Занятия Алеши налаживались понемногу. Вставал утром довольно охотно и уроки учил гораздо прилежнее, чем она ожидала: боялась, что дурное влияние праздников окажется более сильным. Правда, особой усидчивости в нем по-прежнему нет. Долго как-то сидел над тремя задачами алгебраических уравнений, одну сделал сам, а две никак не выходили. Да и не могли эти задачи у него получиться: он уже думал о другом и никак не мог сосредоточиться. Пошел к Мусиным-Пушкиным. Со Всеволодом он все более и более сходился, и тот его частенько выручал, особенно по математике: хоть и был на два года моложе Алеши, но учился по математике гораздо лучше.
Вернулся Алеша раздосадованный. Оказалось, что он сделал непростительную ошибку — умножение вместо сложения.
— Это моя старая ошибка, на сколько и во сколько раз. Она меня и спутала, — признался Алеша. — Никак, мама, не пойму, что со мной происходит. Вот сегодня из геометрии получил три. Ведь хорошо знал урок, но путался, неясно излагал. Хочу сказать одно, а получается какая-то ерунда, нужные слова не подворачиваются. Вот и сейчас...
— Это ничего, бывает со всяким, только ты не волнуйся, когда отвечаешь урок, спокойно вспомни все, что знаешь, подумай, а слова сами придут, — говорила Александра Леонтьевна, — а как твои отношения с инспектором, налаживаются?
— Да, инспектор очень хорошо меня встретил. Теперь, мама, меня больше не манит шалить и веселиться в училище, потому что у меня есть другие места повеселиться. Могу тебе пообещать, что весь остальной год все учителя будут хорошо ко мне относиться. Сегодня у Бадигиных танцы. Можно, мама, я пойду к ним?
— Конечно, иди, только перепиши задачки-то...
Алеша вскоре ушел. Александра Леонтьевна села за свой рабочий стол. Вот уж несколько недель волнует ее одна и та же тема, а писать ей некогда. Вплотную взялась только три дня назад, почти никуда не выходила, а написано только пять с половиной страниц... Работы еще много. А что получится — не знает.

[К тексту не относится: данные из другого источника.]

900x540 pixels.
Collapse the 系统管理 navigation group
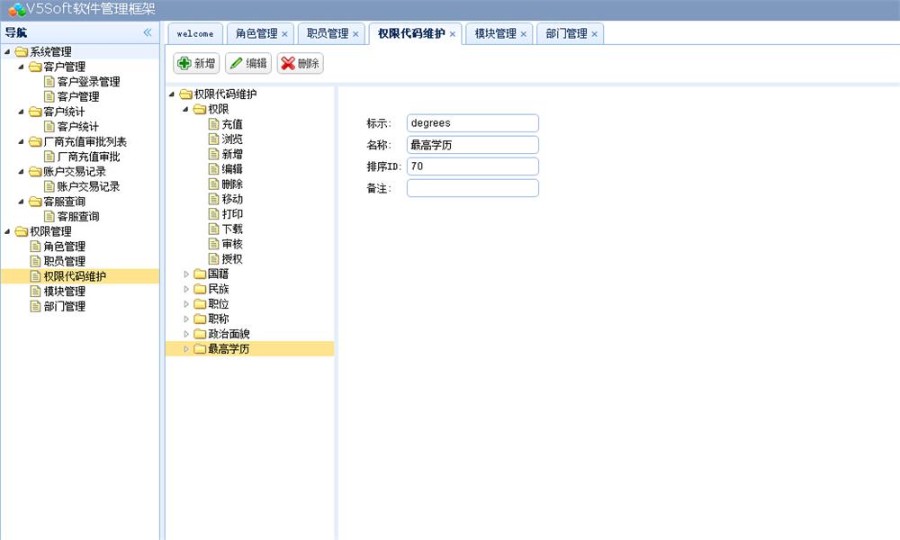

Часов в одиннадцать под окнами раздался резкий свист, а потом раздался топот на лестнице. Александра Леонтьевна испуганно вскочила, оторвавшись от рукописи. Так и есть. В комнату влетел возбужденный Алеша.
— Леля, ну что с тобой прикажешь делать? Опять хозяевам спать не даешь... Ведь завтра же на тебя будут жаловаться.
— А ты бы, мама, видела, с каким злобным выражением Ольга Николаевна прошипела на меня. Я же не знал, что так поздно.
«Странно все это, на Лелю со злостью шипят, а со мной сплошные любезности», — подумала Александра Леонтьевна.
— Мама, а когда мы переедем отсюда? — спросил Леля.
— Не знаю, Леля. Может, через месяц... Я подыскиваю квартиру, но пока нет ничего подходящего. Здесь мы не останемся. Сколько ни просила, чтобы под окном столовой не выплескивали из горшков и из шаек — как с гуся вода, все выплескивают.
— А что будет весной, мама, страшно подумать. Мам, давно хочу тебя спросить: почему хозяева такие двуличные?
— Они, Леля, не двуличные, им просто не хочется портить со мной отношения...
— Нет, мама, не могу переносить такой христианской религии, как у Александровых. Они молятся, а делают совсем противоположное. Отчего в первые времена христианства было иначе? Как хорошо это изображено в «Истории религии», когда я читал эту книгу, я чувствовал в себе способность так же умереть, как первые христиане. Отчего христианство потеряло свою силу, или оно перестало удовлетворять потребности?..
— Леля, ты ведь знаешь, что бывают целые периоды в истории, создающие подъем духа масс, но этот подъем не может продолжаться бесконечно. Наступают периоды, когда прогрессивное перестает развиваться, так и христианство, которое в наши дни действительно утратило свою свежесть, свою юность и вошло в жизнь в виде сухой морали. Может, поэтому некоторые люди верят в бога по привычке, по традиции, а не по велению сердца и души. Ну, ладно, поговорили, давай спать. Ты все уроки, сделал?
— Что ты беспокоишься? Я теперь сам забочусь об уроках, мне неохота получать двойки. Я теперь стал серьезный мужчина. Спокойной ночи, мама.